Assignment:
Exactly the lines below starting at the line with "Click the INVOICE folder icon" and ending at the line with "This screenshot has width=495, height=271." are wanted, with both ends included. Leave out the pictures and add no other lines.

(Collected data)

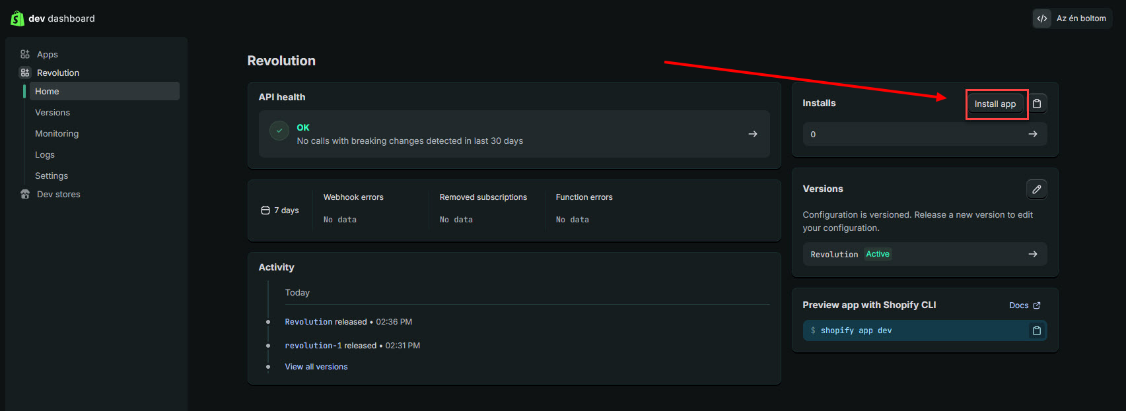Screen dimensions: 1126x411
Task: Open the Revolution Active version row
Action: pos(925,254)
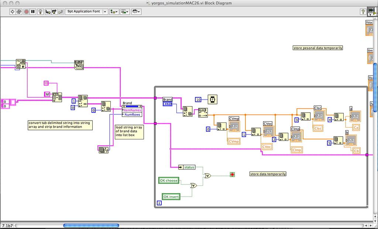
Task: Open the 9pt Application Font dropdown
Action: 86,11
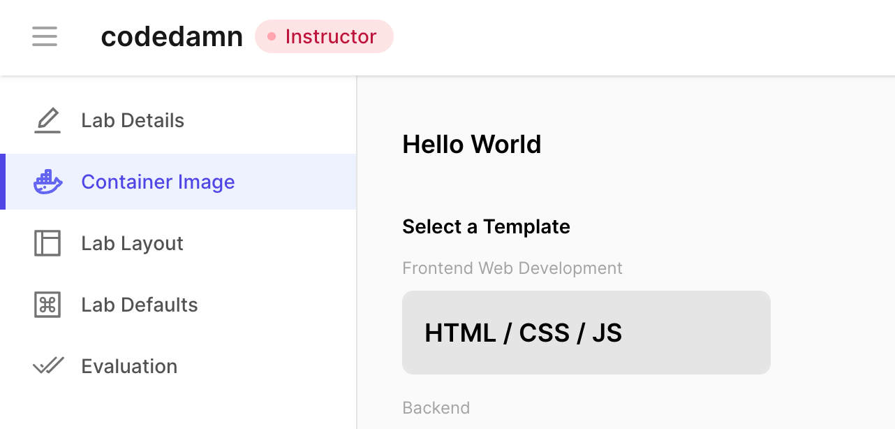Click the Frontend Web Development category label
Screen dimensions: 895x429
(x=512, y=268)
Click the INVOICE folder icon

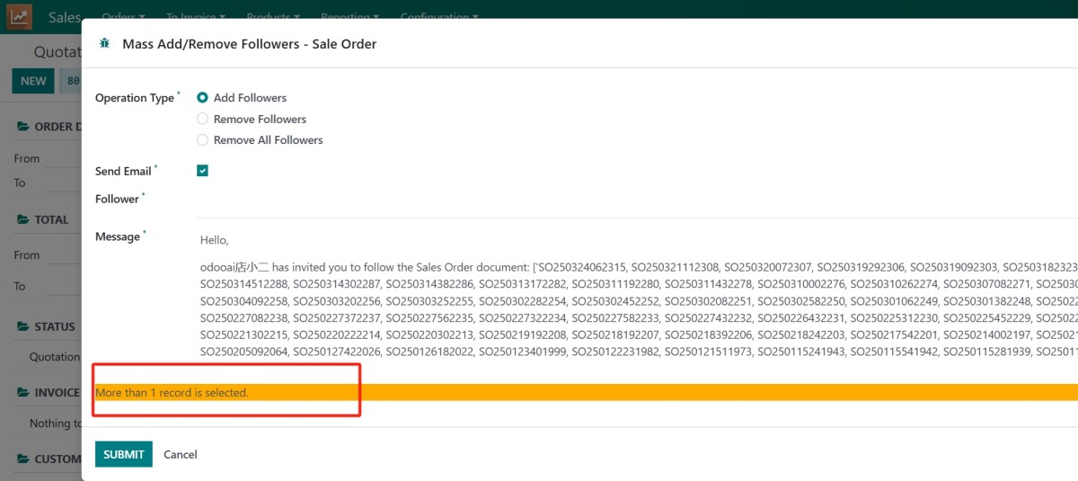(x=23, y=393)
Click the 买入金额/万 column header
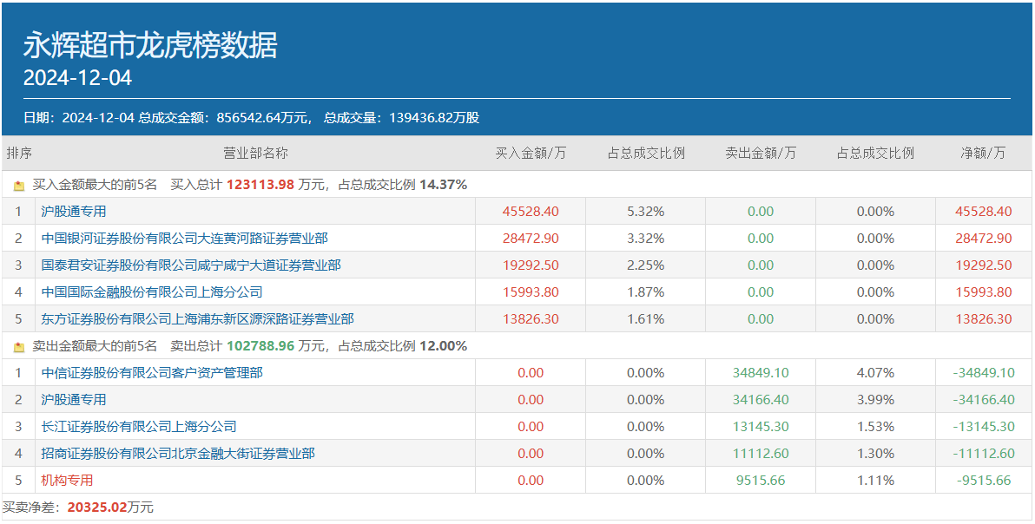Screen dimensions: 1035x524 coord(531,154)
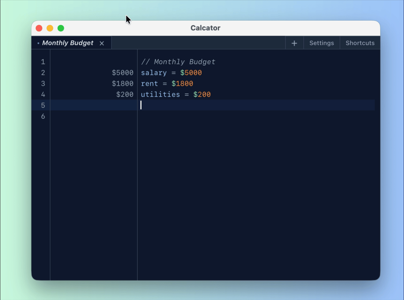Click the $5000 salary result
The image size is (404, 300).
(x=123, y=73)
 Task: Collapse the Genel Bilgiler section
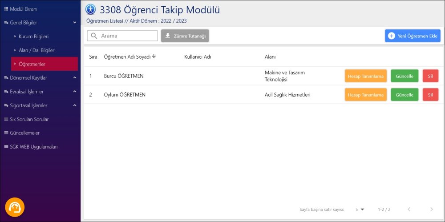click(x=75, y=23)
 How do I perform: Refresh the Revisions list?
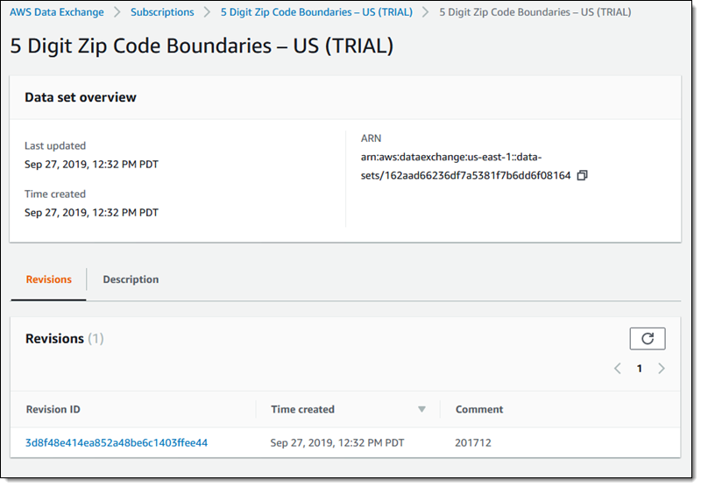tap(648, 338)
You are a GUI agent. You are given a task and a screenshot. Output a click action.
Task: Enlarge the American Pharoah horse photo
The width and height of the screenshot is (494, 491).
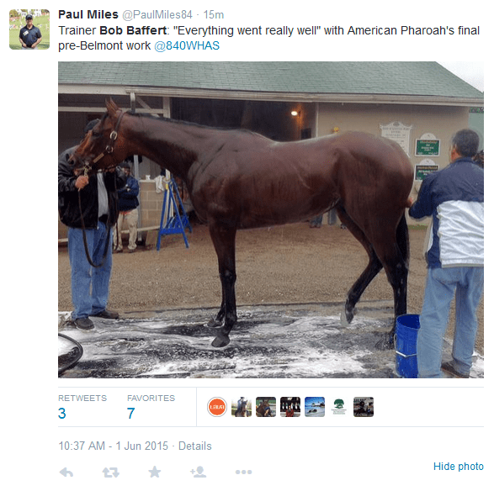point(271,219)
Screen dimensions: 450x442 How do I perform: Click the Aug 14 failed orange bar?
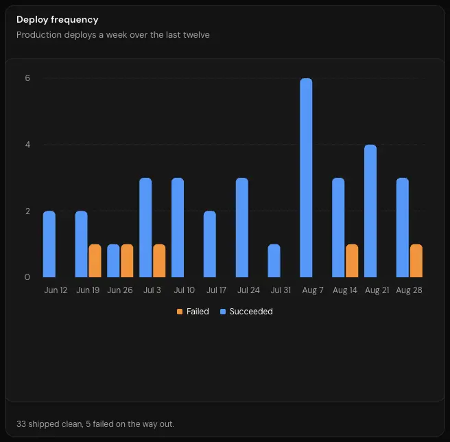[x=352, y=261]
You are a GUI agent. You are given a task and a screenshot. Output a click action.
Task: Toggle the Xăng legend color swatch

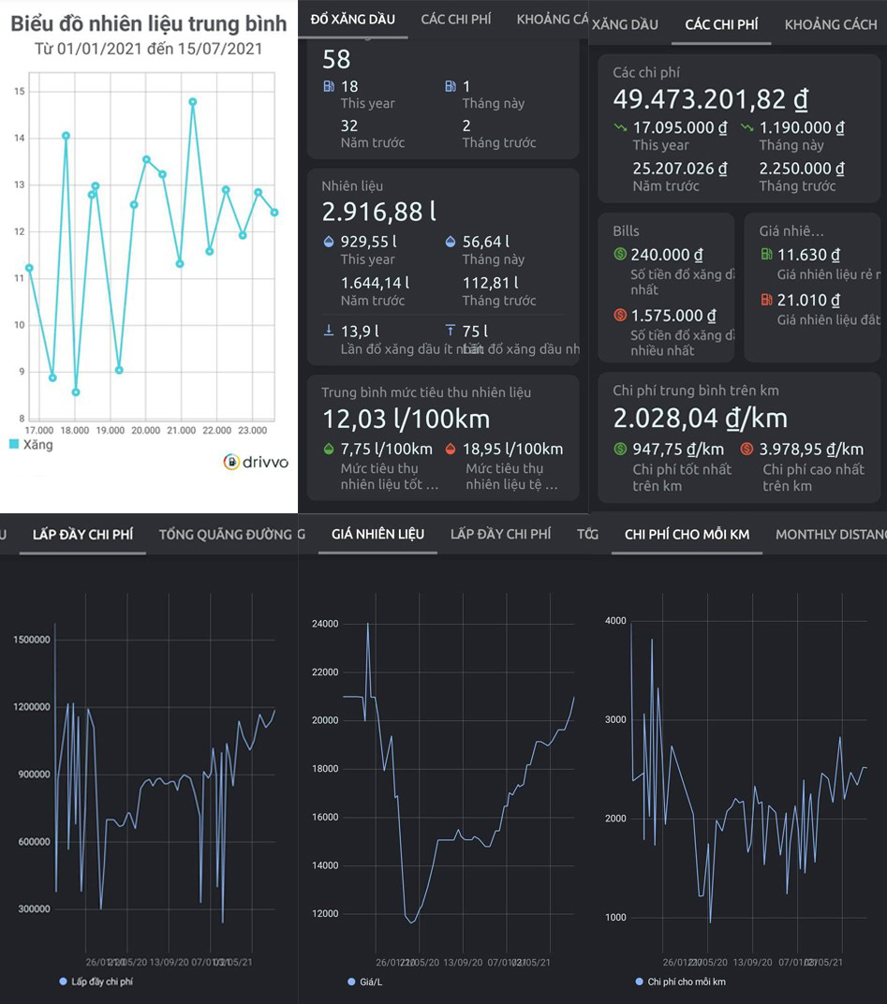click(14, 444)
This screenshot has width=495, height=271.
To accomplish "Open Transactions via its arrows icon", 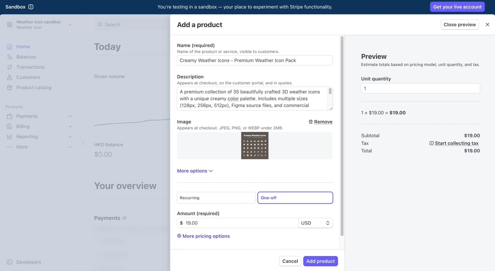I will click(10, 67).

Result of the task:
Click the INVOICE folder icon

(x=23, y=393)
Click the 买入金额/万 column header
Screen dimensions: 1035x524 coord(531,154)
Click the $5000 salary result
The image size is (404, 300).
(x=123, y=73)
 Task: Collapse the Genel Bilgiler section
click(x=75, y=23)
 How do I perform: Refresh the Revisions list?
tap(648, 338)
You are a GUI agent. You are given a task and a screenshot. Output a click action.
Task: Enlarge the American Pharoah horse photo
The width and height of the screenshot is (494, 491).
point(271,219)
Screen dimensions: 450x442 How do I perform: Click the Aug 14 failed orange bar?
[x=352, y=261]
You are a GUI agent. You are given a task and a screenshot. Output a click action.
Task: Toggle the Xăng legend color swatch

click(14, 444)
This screenshot has width=495, height=271.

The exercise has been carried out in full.